BEGIN Data for this exercise
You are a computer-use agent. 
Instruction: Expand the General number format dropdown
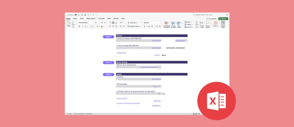(x=160, y=23)
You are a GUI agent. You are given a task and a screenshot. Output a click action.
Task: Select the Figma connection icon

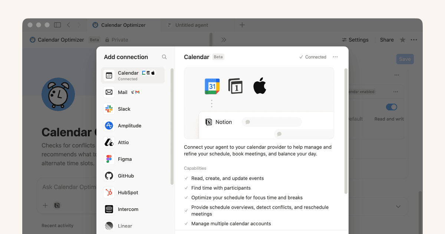[109, 159]
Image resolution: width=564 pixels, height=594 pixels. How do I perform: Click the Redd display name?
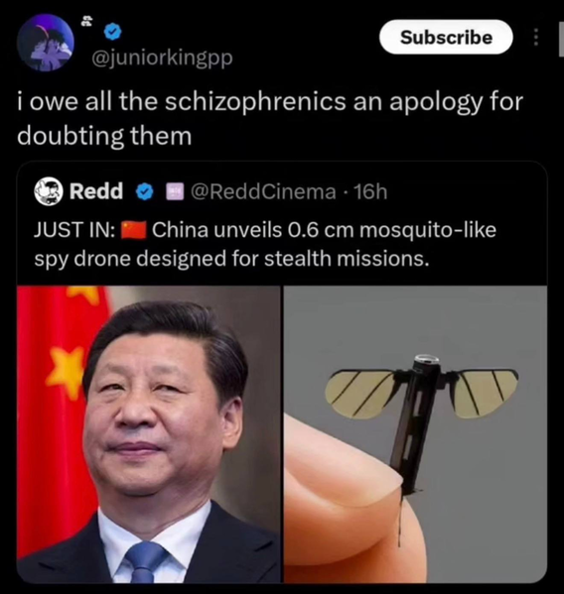(x=96, y=191)
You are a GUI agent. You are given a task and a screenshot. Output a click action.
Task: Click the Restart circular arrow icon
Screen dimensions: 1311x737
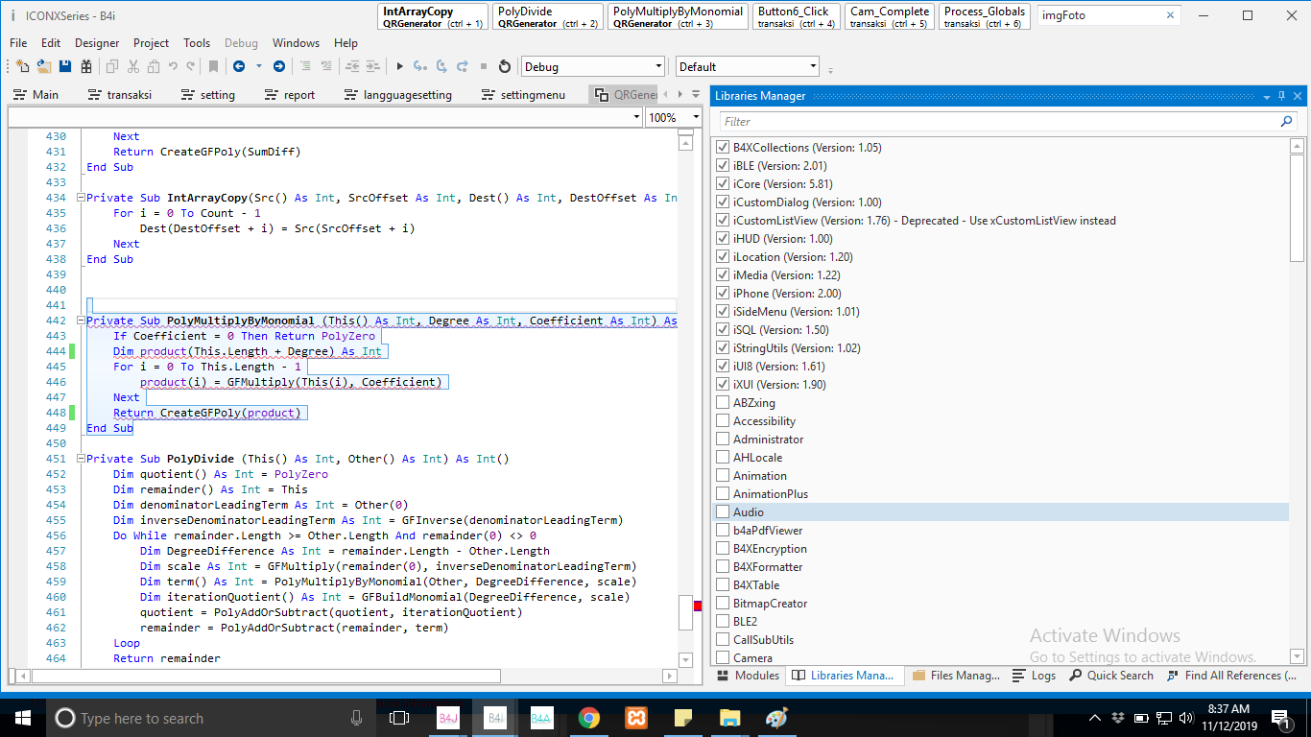coord(505,66)
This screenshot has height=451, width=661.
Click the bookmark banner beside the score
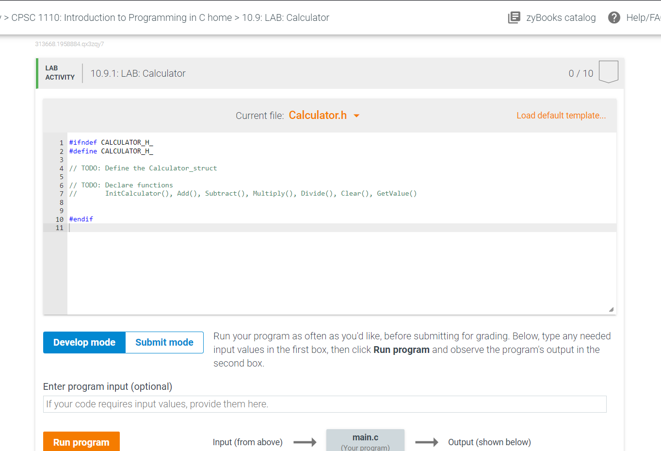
END Data for this exercise
The pictures stay out; repeat exactly the lines from the one with "Instruction: Expand the" to the end of the entries above, and nothing else.

◆ **Written answer**:
Instruction: Expand the General number format dropdown
(x=160, y=23)
You are a GUI agent. You are given a task and a screenshot. Output a click action.
Task: Select the Figma connection icon

[109, 159]
Image resolution: width=564 pixels, height=594 pixels. How do I perform: Click the Redd display name?
(x=96, y=191)
You are a GUI agent. You are given a task and a screenshot. Output a click action.
Task: Click the Restart circular arrow icon
Screen dimensions: 1311x737
coord(505,66)
This screenshot has height=451, width=661.
Click the bookmark banner beside the score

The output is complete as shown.